| Do this |
In the Christmas post, write out the part starting with "Like Charles Dicken’s" and going on through "in another post.".

| Passage to read |
May you be haunted by the Spirit of Christmas!

Marley's_Ghost_John_Leech,_1843

Source: Wikipedia

I’m writing this for your welfare. Or should I say, for your reclamation.

I will play to the part of the ghost of your former partner, Jacob Marley. However, in this case, it wasn’t too late for me. And the good news, it’s not too late for you either.

It’s my sincere hope for you this Christmas that you would be haunted–not by the ghosts of Christmas past, present and future–but by the Three-in-One Holy Ghost!

Okay, this analogy won’t be a perfect one, but I think it’s a pretty good one.

Like Charles Dicken’s Ebenezer Scrooge in his classic tale, “A Christmas Carol,” so many of us have given our life to Jesus but have lost our soul. I wrote about this and shared my own testimony of my reclamation from “Scrooge Christianity” in another post.

So, how are we like Scrooge, you ask? Well, let’s see…

Our “Scrooge” view of God and the world around us

Scrooge was afraid of the world and lived in fear. Aren’t many Christians preoccupied with fear of this world? We live in fear and focus on what’s wrong with the world because we haven’t been perfected in love. And fear is the opposite of love.

Like Scrooge, we grow up seeing the world around us as hard and cold, something we need to be protected from. So we build an impenetrable fortress around our heart, trading intimacy for do’s and don’ts, demonizing people and labeling them cults and heretics if they disagree with our dogma, pointing our judgmental finger at those we disapprove of, following after things that can never bring peace to our searching soul. All of this is based in fear.

We may become “right-wing conservative” Scrooges, fighting to keep our middle-class upscale aspirations alive, our chain store and latte way of life pure from the unsavory poor’s intrusions. “Spend my hard-earned money supporting those lazy good-for-nothings? What! Are there no prisons, are there no workhouses? And if they are to die, they’d better do so and decrease the surplus population!”

| Material provided |
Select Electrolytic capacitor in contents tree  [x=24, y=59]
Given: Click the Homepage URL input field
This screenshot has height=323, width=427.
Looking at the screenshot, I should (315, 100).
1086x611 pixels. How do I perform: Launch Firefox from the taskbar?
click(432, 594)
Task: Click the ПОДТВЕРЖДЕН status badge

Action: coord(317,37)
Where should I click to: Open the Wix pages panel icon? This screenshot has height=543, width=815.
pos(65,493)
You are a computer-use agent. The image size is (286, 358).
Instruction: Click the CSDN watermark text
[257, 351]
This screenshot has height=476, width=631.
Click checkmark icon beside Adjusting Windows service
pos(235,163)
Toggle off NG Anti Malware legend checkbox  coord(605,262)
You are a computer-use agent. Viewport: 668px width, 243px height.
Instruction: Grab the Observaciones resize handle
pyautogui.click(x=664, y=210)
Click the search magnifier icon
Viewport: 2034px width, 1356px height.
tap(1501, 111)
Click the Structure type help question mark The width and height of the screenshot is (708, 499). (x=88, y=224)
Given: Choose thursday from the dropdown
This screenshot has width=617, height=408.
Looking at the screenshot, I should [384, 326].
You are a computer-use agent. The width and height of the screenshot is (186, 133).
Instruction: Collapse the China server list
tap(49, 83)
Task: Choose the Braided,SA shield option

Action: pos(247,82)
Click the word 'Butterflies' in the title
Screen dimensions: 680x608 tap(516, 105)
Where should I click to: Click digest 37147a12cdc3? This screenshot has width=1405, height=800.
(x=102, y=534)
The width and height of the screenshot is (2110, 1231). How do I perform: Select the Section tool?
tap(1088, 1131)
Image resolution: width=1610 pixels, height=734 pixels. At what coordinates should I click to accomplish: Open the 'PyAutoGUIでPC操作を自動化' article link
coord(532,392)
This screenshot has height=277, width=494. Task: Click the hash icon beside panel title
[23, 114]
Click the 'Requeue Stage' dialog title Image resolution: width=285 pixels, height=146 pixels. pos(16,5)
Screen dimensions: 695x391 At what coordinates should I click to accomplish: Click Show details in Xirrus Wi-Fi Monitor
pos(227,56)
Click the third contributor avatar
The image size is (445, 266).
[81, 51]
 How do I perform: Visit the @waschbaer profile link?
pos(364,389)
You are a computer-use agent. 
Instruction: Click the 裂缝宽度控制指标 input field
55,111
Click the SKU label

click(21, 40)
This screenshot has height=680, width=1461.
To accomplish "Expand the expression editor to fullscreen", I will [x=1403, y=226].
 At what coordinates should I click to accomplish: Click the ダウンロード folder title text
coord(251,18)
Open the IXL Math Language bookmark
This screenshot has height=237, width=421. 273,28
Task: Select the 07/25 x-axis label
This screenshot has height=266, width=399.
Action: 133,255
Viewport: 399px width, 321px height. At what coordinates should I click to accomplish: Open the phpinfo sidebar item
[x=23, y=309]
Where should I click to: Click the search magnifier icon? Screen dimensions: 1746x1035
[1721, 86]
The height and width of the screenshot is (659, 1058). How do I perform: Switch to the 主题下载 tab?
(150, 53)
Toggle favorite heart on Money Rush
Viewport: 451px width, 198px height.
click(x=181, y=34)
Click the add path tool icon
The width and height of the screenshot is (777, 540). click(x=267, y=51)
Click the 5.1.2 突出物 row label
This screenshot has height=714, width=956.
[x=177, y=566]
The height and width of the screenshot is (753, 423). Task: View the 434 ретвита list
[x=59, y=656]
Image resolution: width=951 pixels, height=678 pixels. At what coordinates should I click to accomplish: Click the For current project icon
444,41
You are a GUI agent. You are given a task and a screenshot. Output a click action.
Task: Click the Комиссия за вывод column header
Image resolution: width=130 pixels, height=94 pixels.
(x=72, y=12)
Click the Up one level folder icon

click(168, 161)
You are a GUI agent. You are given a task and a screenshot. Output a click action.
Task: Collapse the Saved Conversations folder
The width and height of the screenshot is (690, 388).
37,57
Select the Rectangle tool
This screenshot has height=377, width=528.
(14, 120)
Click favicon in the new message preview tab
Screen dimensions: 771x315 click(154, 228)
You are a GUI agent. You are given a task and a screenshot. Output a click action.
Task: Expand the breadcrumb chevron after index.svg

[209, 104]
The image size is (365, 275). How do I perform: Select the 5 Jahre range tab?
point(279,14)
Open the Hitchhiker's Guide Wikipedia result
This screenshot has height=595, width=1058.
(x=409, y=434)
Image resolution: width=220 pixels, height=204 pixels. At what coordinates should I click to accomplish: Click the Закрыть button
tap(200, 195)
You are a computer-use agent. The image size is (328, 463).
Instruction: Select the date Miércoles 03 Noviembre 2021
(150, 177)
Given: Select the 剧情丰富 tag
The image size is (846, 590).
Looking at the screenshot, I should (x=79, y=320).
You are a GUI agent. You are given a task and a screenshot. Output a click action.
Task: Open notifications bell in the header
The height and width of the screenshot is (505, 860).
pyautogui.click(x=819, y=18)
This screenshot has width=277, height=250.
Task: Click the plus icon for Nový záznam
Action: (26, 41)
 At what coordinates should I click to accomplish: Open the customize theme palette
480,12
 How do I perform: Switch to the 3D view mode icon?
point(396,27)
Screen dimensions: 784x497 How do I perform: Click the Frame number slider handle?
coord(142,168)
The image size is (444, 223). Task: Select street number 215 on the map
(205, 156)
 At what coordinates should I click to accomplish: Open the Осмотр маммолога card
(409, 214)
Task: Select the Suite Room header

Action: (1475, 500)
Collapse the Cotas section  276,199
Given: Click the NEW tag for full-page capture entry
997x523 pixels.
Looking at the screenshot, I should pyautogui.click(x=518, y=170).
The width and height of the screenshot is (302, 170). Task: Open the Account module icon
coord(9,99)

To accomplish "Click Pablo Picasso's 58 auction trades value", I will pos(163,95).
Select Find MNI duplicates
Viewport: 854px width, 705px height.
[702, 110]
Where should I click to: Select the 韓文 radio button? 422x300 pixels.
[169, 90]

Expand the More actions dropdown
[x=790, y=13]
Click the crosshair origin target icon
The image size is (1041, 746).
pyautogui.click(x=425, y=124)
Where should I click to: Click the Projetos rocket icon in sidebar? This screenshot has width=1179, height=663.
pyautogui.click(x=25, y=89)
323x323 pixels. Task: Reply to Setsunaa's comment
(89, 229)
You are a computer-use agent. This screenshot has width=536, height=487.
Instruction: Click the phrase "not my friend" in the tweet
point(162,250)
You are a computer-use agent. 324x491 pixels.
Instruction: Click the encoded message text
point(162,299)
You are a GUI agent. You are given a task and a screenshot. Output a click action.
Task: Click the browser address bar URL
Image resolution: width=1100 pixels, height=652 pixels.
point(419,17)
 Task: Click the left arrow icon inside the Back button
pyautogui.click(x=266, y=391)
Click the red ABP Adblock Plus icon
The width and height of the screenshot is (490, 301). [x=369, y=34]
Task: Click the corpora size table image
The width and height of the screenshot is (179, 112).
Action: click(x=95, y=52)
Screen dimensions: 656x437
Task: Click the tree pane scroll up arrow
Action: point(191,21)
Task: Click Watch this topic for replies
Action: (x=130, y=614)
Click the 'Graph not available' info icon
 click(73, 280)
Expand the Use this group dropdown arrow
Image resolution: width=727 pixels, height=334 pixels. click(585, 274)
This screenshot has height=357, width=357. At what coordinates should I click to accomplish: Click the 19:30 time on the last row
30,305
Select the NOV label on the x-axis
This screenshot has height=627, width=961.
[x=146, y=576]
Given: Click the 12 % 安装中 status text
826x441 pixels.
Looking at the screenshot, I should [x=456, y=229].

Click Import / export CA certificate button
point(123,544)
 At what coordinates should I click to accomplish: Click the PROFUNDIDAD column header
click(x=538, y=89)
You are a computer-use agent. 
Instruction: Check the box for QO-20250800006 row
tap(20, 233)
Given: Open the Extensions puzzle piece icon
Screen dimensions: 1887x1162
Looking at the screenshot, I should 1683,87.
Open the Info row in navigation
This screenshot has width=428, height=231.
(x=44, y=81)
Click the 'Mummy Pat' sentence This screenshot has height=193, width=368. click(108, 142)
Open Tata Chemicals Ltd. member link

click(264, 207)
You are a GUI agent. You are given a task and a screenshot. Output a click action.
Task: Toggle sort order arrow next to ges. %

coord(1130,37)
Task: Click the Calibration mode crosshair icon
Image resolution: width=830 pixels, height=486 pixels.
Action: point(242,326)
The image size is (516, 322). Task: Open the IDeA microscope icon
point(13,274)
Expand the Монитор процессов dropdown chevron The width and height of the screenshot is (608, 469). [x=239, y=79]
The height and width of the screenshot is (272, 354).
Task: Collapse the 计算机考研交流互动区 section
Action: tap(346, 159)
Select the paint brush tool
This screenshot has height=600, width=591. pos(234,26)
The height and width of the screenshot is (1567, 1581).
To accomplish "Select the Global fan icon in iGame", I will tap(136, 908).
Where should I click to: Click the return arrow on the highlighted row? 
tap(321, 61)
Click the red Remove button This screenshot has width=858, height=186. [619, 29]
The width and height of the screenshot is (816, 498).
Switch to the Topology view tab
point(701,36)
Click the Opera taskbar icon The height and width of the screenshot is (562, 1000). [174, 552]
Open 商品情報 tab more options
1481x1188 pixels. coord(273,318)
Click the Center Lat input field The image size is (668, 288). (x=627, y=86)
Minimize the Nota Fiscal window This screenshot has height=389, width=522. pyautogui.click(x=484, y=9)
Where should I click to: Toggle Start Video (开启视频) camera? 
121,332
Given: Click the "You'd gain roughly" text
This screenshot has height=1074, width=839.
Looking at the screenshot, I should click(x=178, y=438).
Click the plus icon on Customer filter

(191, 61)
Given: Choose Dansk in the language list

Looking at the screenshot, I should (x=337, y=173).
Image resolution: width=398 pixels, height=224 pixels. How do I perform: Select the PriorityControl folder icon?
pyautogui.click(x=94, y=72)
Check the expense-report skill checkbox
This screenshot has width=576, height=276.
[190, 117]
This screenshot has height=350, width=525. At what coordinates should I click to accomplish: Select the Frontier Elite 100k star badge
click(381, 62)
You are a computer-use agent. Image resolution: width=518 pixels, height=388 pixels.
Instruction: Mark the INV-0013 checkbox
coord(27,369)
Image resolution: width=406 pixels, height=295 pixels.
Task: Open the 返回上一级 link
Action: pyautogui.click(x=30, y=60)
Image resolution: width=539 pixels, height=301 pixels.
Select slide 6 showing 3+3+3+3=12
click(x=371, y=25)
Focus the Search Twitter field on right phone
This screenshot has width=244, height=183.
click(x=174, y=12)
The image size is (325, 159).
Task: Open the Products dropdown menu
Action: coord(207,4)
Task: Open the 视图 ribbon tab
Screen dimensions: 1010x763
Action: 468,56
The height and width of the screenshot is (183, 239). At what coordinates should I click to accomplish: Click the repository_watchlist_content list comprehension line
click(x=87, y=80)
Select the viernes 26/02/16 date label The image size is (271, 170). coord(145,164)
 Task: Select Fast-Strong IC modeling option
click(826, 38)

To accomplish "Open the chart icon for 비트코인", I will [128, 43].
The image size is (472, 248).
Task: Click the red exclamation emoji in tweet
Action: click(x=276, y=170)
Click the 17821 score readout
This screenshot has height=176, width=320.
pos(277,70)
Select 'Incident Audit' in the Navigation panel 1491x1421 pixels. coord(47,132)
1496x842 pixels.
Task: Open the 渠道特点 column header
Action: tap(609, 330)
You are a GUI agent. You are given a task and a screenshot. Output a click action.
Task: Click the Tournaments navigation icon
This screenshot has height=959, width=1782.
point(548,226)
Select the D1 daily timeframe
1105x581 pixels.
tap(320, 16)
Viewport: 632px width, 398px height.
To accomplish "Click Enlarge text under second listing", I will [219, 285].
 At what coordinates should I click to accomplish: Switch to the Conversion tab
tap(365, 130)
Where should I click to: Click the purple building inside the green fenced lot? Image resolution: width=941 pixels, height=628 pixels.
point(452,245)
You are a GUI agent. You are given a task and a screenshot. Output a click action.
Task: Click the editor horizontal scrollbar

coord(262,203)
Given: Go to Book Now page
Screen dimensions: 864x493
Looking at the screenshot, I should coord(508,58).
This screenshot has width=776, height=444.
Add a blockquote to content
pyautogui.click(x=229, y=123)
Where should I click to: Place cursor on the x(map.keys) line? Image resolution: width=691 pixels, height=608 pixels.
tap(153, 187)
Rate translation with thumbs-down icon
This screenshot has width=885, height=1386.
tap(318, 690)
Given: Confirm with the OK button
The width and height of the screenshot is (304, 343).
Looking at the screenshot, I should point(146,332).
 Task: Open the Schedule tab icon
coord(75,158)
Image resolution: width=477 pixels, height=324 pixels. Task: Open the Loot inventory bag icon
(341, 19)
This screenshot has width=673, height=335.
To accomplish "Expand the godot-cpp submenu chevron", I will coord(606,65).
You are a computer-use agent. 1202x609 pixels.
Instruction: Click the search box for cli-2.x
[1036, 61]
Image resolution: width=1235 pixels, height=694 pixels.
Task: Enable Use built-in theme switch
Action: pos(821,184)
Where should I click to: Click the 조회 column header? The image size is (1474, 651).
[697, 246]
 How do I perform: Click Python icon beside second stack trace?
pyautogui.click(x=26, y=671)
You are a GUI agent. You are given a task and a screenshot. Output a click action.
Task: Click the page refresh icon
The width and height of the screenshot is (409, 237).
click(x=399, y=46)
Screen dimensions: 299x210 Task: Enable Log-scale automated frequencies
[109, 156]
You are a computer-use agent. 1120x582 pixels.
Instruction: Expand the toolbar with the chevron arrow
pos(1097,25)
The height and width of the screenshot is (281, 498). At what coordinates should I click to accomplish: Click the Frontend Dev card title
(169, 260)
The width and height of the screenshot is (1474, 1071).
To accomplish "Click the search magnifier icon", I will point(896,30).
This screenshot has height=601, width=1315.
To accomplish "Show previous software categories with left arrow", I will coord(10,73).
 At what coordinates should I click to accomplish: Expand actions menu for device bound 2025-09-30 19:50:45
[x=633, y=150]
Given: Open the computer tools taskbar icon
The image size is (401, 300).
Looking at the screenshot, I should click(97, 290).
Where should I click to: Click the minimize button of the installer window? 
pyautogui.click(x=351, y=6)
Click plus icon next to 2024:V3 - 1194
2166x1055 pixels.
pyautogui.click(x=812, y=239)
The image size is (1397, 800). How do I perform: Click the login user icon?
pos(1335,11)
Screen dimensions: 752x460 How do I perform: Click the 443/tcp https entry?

| Response to the exercise |
Like Charles Dicken’s Ebenezer Scrooge in his classic tale, “A Christmas Carol,” so many of us have given our life to Jesus but have lost our soul. I wrote about this and shared my own testimony of my reclamation from “Scrooge Christianity” in another post.